REQUIREMENTS »
**A.** In the guide to writing a staff handbook, what can an employer do if the handbook is non-contractual?
**B.** Resume the guide to writing a staff handbook, picking up right after its final sentence.

PASSAGE GIVEN »
____________

How to write a staff handbook: a guide for small businesses

Smiling office workers

A staff handbook helps you to introduce your way of working to new recruits, while reminding existing employees of your company’s policies, expectations, and procedures.

Read on to find out why your business might need a staff handbook, what it should include, and how to create one.

What is a staff handbook?

A staff handbook gives your employees an overview of what’s expected of them, and also what they can expect from you when it comes to things like holiday allowance.

Employees can use the staff handbook to find information on what they should do in various situations, from taking maternity leave to using the internet during work.

A well-constructed staff handbook helps you to communicate with staff, while keeping them well-informed.

You can use a staff handbook to reiterate contractual issues such as duties and workplace pensions. It can also be used to highlight non-contractual issues such as company values, or statutory rights such as sick pay.

Why do businesses need a staff handbook?

Although having a staff handbook isn’t a legal requirement for UK businesses, they’re very useful for communicating with staff and enforcing your employment policies.

Here are some of the main benefits:

  • it reduces legal risks – if an employee wanted to take you to tribunal, a handbook that shows the policies you have in place could be invaluable
  • it improves consistency – everyone has to meet the same standards set out in the handbook, with one central document to refer back to
  • it saves time for HR staff – instead of every staff query taking up time for your HR department, employees can refer to the handbook
  • it improves staff relations – a staff handbook is a great communication tool, helping to keep staff engaged and informed

What should be in a staff handbook?

It depends on whether you want to incorporate the staff handbook into your employee’s contracts or create a non-contractual handbook.

If your handbook is non-contractual, you can change policies and procedures without needing employees to agree. On the other hand, if the handbook is incorporated into staff contracts, they can negotiate the policies.

You can use the handbook to reiterate policies outlined in employee’s contracts, such as workplace pensions and a health and safety policy (if you have more than five employees).

____________

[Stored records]
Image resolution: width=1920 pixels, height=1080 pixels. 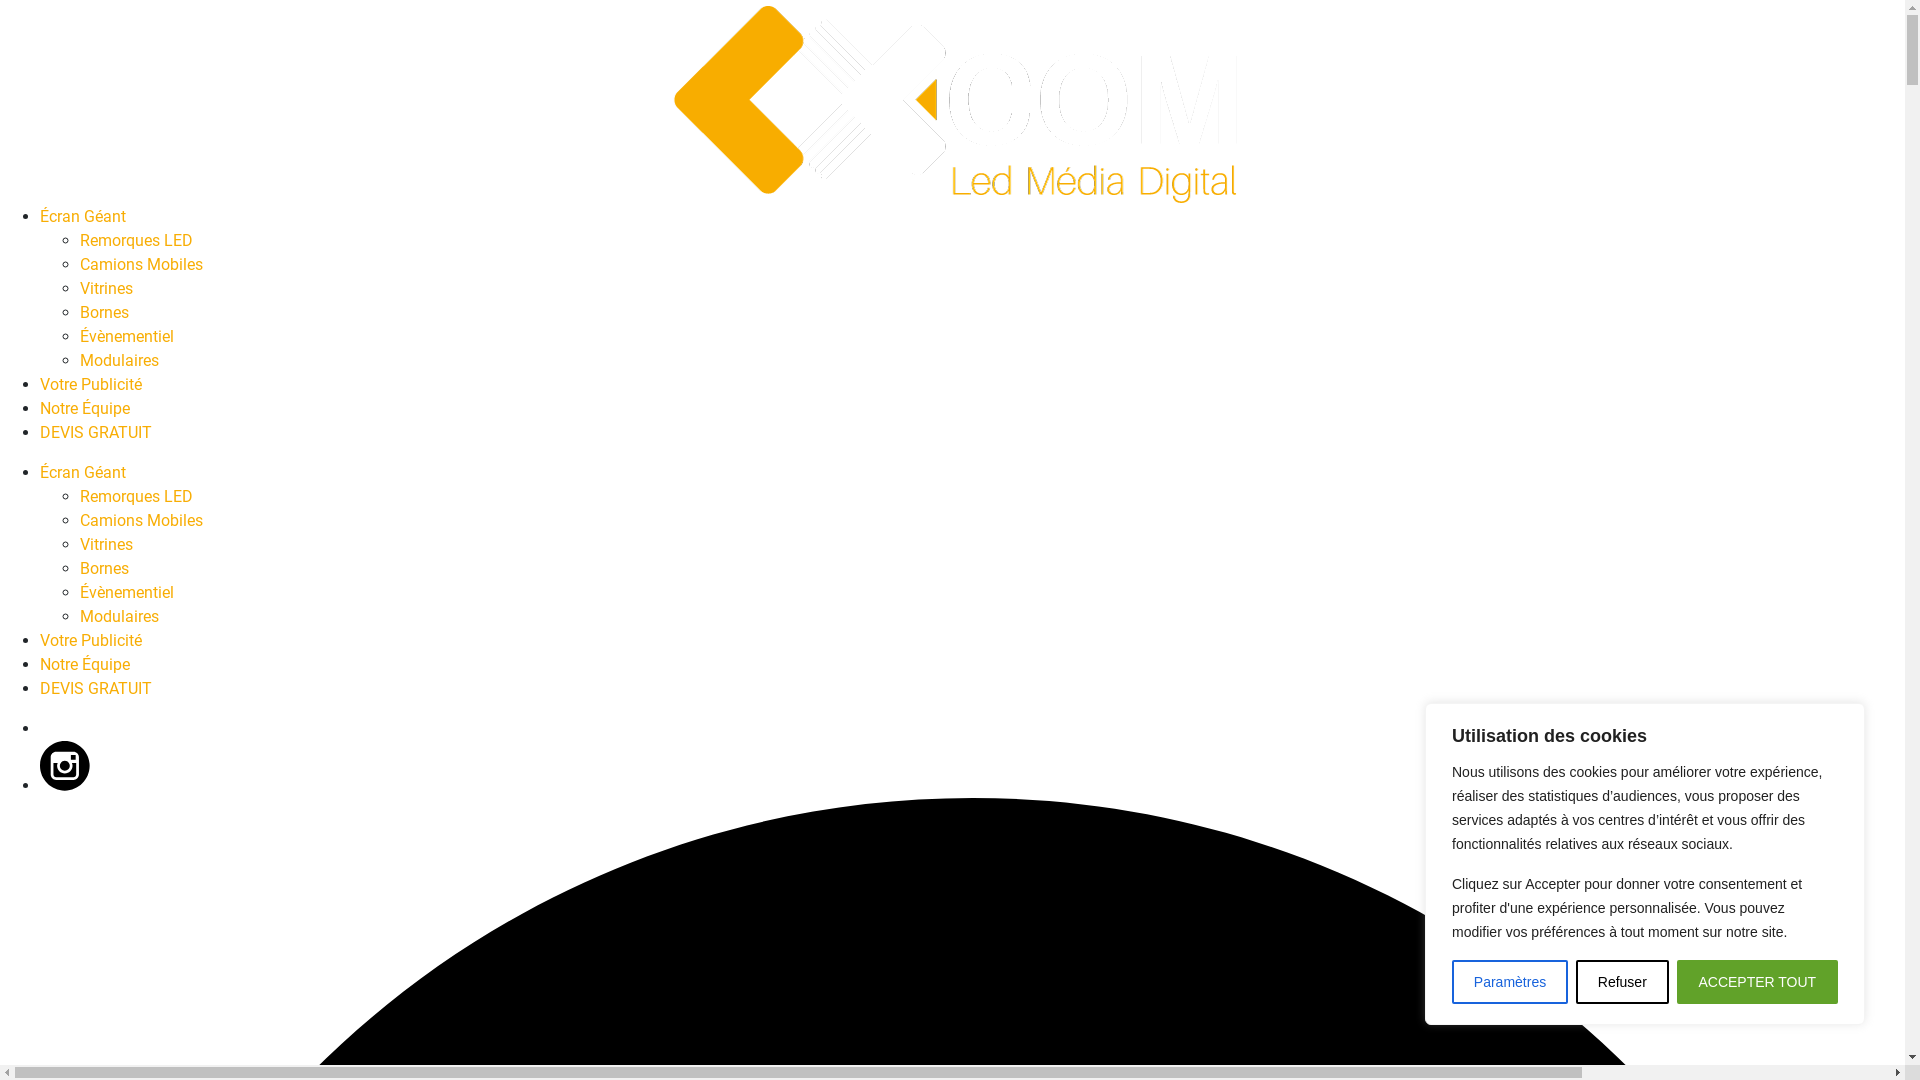 What do you see at coordinates (96, 688) in the screenshot?
I see `DEVIS GRATUIT` at bounding box center [96, 688].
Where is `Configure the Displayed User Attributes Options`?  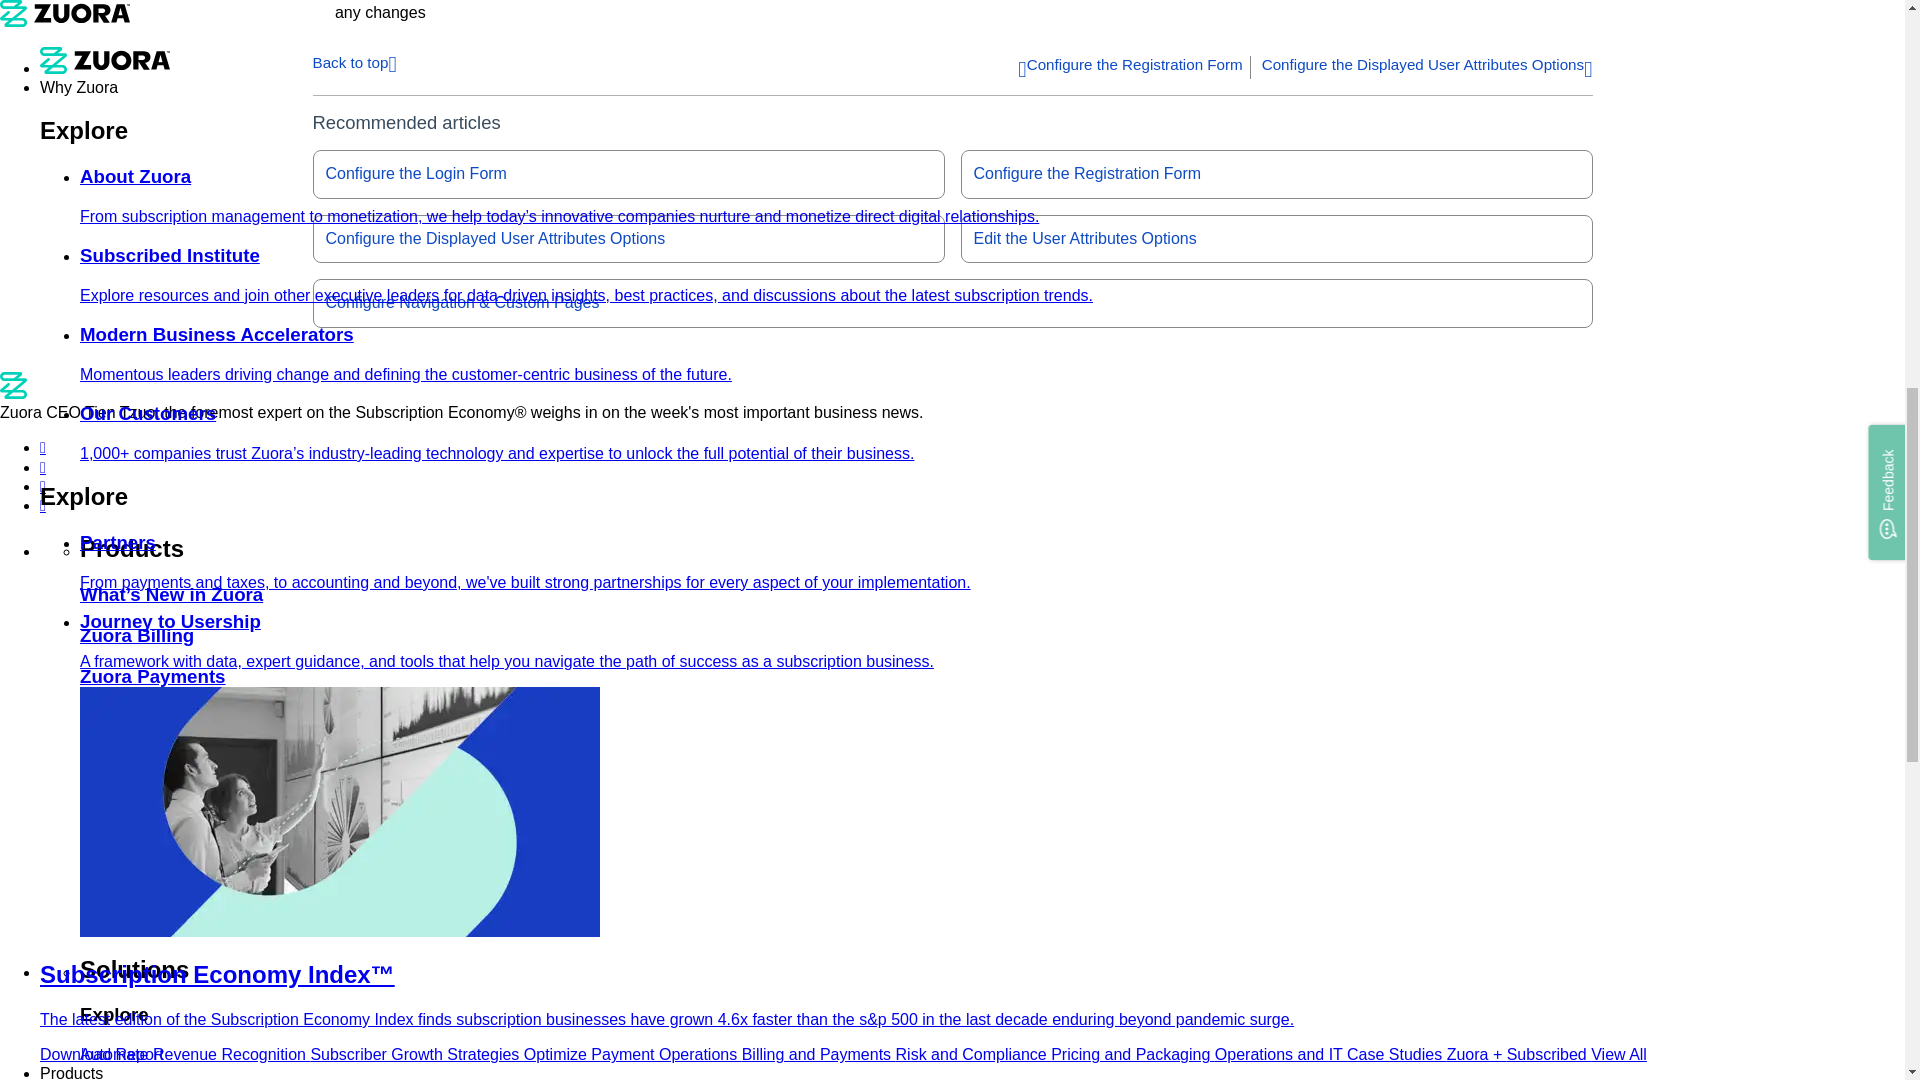
Configure the Displayed User Attributes Options is located at coordinates (628, 238).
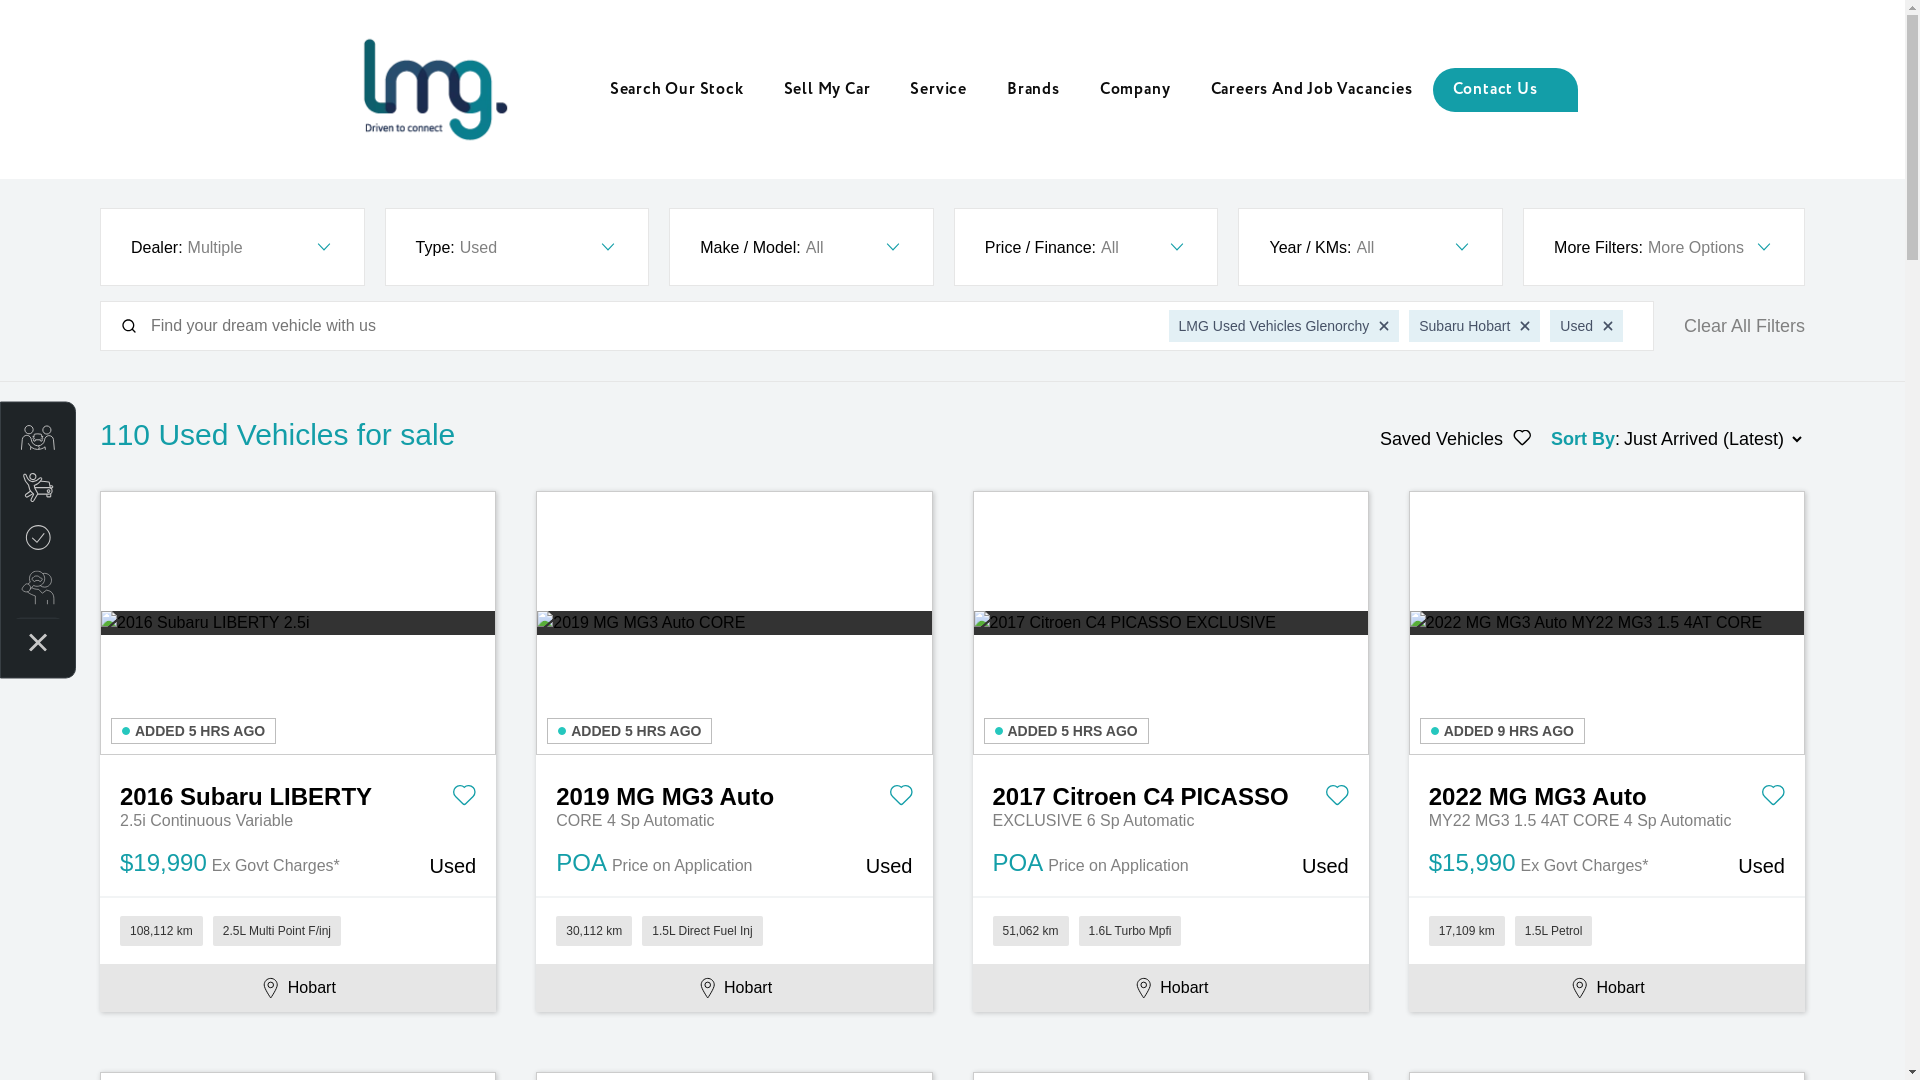  I want to click on Service, so click(938, 90).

____________

ANSWERS TO THE EXERCISES »
**A.** Change policies and procedures without needing employees to agree.

**B.**
Many staff handbooks also include information on the company’s equal opportunities policy and dignity at work policy.

Here are some of the other policies you may want to include in the handbook:

Staff HR policies

A staff handbook will also need to include your company’s HR policies on things like:

  • sickness
  • holiday
  • maternity and paternity leave
  • flexible working
  • bereavement/compassionate leave

Some other policies and processes you may want to consider including. Check out our other guides here to help you stay on top of important employment policies:

What else can you include in your staff handbook?

Some companies use a staff handbook to set out their expectations on dress code and lateness.

A staff manual could also include key business objectives, as well as an overview of the company’s culture and values.

When do you need to give employees a copy of the staff handbook?

It’s worth issuing employees with a copy of the staff handbook as soon as they join, or during their induction process. This allows them to read up and ask questions during their probation period.

You’ll also need to reissue the handbook to all staff every time it’s updated, for example if your policy on holiday being carried over changes.

How often should you review the staff handbook?

A staff handbook should be reviewed around once a year, according to the Federation of Small Businesses.

If you update contractual policies in the handbook, you’ll need to consult with staff and get their agreement before making any changes. This helps to protect you against breach of contract claims.

As mentioned above, you can make changes to non-contractual policies without asking staff.

How to create a staff handbook

Most staff handbooks will follow a simple structure with an introduction, followed by an overview of policies, and then extra information such as business objectives and company values.

It’s best to keep the handbook as short as possible, although it needs to include all the key information. A digestible layout and images will help make it accessible to staff.

When writing the handbook, make sure it matches your brand’s tone of voice. What’s more, use simple language where possible, so it’s easy to read and understand.

How should the staff handbook be presented?

You can send PDF copies of the handbook to staff via email, or give them a physical copy. Alternatively, you could upload the latest version to an online hub or shared drive for staff to download.

It’s important that staff acknowledge they’ve received the handbook and have read it in full – particularly if you’ve included contractual policies. They could do this by giving written confirmation in an email, ticking a box, or signing a physical or digital copy of the handbook.

Make sure staff are aware of the handbook

Creating a handbook is a good start, but you need to make sure it’s read by all staff and referenced by managers when dealing with their teams.

If you were taken to a tribunal and it became apparent that staff weren’t aware of the policies in the handbook, this could cause you a problem.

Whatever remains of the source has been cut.